I know not what fiend made me write those meaningless words in my letter, "it is pleasantest to me" &c., but it was not fear or faithlessness--& it is not pleasantest but hateful to me. Now let me come to beautiful joyous things again. O dear Walt, did you not feel in every word the breath of a woman's love? did you not see as through a transparent veil a soul all radiant and trembling with love stretching out its arms towards you? I was so sure you would speak, would send me some sign: that I was to wait--wait. So I fed my heart with sweet hopes: strengthened it with looking into the eyes of thy picture. O surely in the ineffable tenderness of thy look speaks the yearning of thy man-soul towards my woman-soul? But now I will wait no longer. A higher instinct dominates that other, the instinct for perfect truth. I would if I could lay every thought and action and feeling of my whole life open to thee as it lies to the eye of God. But that cannot be all at once. O come. Come, my darling: look into these eyes and see the loving ardent aspiring soul in them. Easily, easily will you learn to love all the rest of me for the sake of that and take me to your breasts for ever and ever. Out of its great anguish my love has risen stronger, more triumphant than ever: it cannot doubt, cannot fear, is strong, divine, immortal, sure of its fruition this side the grave or the other. "O agonistic throes," tender, passionate yearnings, pinings, triumphant joys, sweet dreams--I took from you all. But, dear love, the sinews of a woman's outer heart are not twisted so strong as a man's: but the heart within is strong & great & loving. So the strain is very terrible. O heart of flesh, hold on yet a few years to the great heart within thee, if it may be. But if not all is assured, all is safe.
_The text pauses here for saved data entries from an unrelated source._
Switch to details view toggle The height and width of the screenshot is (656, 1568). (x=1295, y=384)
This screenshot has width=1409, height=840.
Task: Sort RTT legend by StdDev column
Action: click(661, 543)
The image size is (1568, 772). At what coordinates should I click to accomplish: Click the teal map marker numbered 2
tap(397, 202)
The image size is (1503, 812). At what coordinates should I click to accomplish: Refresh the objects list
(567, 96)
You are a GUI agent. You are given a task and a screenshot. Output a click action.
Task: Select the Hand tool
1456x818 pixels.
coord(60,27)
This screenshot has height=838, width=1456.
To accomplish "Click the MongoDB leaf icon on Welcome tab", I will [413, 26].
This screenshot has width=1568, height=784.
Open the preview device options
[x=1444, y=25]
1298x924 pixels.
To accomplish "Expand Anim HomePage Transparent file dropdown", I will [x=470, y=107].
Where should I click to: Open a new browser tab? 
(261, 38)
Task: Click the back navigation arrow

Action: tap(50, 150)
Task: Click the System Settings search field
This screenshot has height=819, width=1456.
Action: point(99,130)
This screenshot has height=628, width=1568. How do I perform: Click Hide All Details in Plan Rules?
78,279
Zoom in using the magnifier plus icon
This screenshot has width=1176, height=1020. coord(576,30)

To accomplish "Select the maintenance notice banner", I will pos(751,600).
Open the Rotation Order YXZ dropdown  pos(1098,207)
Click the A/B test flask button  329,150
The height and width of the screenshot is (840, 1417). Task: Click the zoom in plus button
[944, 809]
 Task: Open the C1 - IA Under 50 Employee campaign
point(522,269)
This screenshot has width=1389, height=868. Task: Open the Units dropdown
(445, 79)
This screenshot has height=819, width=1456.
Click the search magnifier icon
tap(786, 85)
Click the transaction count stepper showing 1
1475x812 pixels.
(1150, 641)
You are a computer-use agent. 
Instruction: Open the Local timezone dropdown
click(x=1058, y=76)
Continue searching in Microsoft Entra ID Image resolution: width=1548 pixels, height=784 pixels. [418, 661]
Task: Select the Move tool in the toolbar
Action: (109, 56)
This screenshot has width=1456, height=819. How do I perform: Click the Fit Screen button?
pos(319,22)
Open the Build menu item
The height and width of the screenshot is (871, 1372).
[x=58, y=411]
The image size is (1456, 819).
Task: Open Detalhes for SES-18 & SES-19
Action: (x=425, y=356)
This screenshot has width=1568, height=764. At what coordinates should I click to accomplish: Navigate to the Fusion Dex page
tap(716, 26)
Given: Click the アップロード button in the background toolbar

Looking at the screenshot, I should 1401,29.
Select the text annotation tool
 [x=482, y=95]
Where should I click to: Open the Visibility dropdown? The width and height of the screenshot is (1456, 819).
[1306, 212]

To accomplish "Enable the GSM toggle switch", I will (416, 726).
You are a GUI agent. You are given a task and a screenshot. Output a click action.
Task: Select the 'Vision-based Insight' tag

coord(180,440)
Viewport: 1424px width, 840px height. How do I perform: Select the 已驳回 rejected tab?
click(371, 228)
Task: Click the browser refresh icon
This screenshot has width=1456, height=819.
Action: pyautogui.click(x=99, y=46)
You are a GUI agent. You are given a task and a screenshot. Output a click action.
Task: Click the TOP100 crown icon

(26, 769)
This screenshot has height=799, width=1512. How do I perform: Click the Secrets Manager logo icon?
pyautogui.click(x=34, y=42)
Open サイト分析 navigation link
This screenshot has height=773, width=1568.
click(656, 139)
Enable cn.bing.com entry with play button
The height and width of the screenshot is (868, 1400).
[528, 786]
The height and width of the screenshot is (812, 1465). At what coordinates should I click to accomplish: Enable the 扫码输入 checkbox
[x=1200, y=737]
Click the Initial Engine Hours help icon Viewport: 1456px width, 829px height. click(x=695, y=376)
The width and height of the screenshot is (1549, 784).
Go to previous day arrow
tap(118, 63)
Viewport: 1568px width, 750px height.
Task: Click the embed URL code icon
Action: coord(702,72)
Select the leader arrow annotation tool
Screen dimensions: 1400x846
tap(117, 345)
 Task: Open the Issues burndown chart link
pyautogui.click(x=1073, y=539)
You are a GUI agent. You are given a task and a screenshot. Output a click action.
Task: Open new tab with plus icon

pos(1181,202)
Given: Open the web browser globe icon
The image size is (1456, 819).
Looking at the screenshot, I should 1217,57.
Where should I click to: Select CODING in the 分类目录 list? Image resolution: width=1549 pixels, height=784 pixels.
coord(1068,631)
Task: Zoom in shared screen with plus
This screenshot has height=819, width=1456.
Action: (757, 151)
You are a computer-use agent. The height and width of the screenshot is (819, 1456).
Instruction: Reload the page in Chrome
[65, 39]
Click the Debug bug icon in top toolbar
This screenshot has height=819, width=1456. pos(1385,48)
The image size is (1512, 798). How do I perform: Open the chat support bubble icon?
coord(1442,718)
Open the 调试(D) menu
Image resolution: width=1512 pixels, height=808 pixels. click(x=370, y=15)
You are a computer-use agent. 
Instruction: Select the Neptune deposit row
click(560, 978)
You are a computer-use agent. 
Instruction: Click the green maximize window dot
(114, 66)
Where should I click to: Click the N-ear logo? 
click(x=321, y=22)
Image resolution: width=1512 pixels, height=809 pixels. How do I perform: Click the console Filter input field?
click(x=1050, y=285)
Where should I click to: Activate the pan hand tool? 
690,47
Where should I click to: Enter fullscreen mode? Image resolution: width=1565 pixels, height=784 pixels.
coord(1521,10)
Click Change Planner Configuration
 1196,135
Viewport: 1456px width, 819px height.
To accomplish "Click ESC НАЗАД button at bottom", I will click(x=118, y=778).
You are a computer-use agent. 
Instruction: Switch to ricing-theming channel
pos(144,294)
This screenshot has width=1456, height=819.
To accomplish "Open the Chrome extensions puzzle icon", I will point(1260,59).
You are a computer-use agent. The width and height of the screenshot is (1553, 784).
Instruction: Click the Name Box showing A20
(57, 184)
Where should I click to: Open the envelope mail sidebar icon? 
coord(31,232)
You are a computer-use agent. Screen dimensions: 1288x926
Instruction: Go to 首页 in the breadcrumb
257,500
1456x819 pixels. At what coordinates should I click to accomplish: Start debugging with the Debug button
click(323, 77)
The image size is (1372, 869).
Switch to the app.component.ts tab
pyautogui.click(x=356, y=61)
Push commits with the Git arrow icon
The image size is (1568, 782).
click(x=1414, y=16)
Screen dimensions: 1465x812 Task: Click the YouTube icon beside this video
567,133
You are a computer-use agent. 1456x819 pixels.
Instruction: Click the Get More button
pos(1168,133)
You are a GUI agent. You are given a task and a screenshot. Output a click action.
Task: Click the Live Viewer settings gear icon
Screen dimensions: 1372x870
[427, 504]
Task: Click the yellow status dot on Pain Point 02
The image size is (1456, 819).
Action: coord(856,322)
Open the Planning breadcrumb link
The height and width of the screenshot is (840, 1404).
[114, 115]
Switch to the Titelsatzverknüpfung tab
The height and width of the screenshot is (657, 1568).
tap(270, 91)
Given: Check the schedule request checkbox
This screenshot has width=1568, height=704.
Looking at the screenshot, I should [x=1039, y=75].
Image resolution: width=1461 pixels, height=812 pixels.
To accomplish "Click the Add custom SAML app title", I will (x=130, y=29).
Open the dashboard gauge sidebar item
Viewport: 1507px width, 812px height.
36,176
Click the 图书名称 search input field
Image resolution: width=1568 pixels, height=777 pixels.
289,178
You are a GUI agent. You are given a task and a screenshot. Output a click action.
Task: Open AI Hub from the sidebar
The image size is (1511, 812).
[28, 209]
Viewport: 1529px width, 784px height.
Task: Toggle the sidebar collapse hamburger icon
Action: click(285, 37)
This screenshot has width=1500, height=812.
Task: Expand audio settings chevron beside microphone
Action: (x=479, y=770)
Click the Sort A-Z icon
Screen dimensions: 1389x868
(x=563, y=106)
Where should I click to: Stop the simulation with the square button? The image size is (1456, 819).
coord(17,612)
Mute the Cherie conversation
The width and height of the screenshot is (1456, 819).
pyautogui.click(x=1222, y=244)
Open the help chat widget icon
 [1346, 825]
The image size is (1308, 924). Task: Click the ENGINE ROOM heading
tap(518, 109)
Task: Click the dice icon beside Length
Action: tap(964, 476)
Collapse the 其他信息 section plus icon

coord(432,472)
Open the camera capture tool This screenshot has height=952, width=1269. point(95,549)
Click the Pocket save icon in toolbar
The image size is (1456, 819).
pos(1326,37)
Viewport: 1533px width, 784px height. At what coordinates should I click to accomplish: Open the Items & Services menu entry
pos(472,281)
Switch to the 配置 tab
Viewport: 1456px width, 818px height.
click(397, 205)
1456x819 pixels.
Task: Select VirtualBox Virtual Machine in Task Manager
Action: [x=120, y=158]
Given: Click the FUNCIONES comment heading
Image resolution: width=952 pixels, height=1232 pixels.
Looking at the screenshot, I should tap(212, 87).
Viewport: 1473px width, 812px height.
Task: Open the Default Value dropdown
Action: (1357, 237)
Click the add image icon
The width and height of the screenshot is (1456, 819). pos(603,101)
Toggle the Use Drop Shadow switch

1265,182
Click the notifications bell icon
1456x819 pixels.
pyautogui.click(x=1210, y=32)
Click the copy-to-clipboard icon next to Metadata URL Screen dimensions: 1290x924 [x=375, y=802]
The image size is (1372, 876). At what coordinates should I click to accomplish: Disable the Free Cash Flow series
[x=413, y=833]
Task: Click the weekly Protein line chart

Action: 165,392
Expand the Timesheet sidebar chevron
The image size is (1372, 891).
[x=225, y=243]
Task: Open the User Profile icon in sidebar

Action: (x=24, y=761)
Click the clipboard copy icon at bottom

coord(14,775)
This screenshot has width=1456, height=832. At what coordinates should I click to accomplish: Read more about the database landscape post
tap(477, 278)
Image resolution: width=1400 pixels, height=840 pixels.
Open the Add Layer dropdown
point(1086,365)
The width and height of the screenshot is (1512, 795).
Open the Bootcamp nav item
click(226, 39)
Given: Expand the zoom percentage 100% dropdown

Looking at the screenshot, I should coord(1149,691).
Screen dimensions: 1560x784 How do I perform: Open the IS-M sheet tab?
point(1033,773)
This time last year when I seemed dying I could have no secrets between me & my dear children. I told them of my love: told them all they could rightly understand, and laid upon them my earnest injunction that as soon as my mother's life no longer held them here, they should go fearlessly to America, as I should have planted them down there--Land of Promise, my Canaan, to which my soul sings, "Arise, shine, for thy light is come & the glory of the Lord is risen upon thee." After the 29th of this month I shall be in my own home; dear friend--it is at Brookebank, Haslemere, Surrey. Haslemere is on the main line between Portsmouth & London.
Good-bye, dear Walt, ANNE GILCHRIST.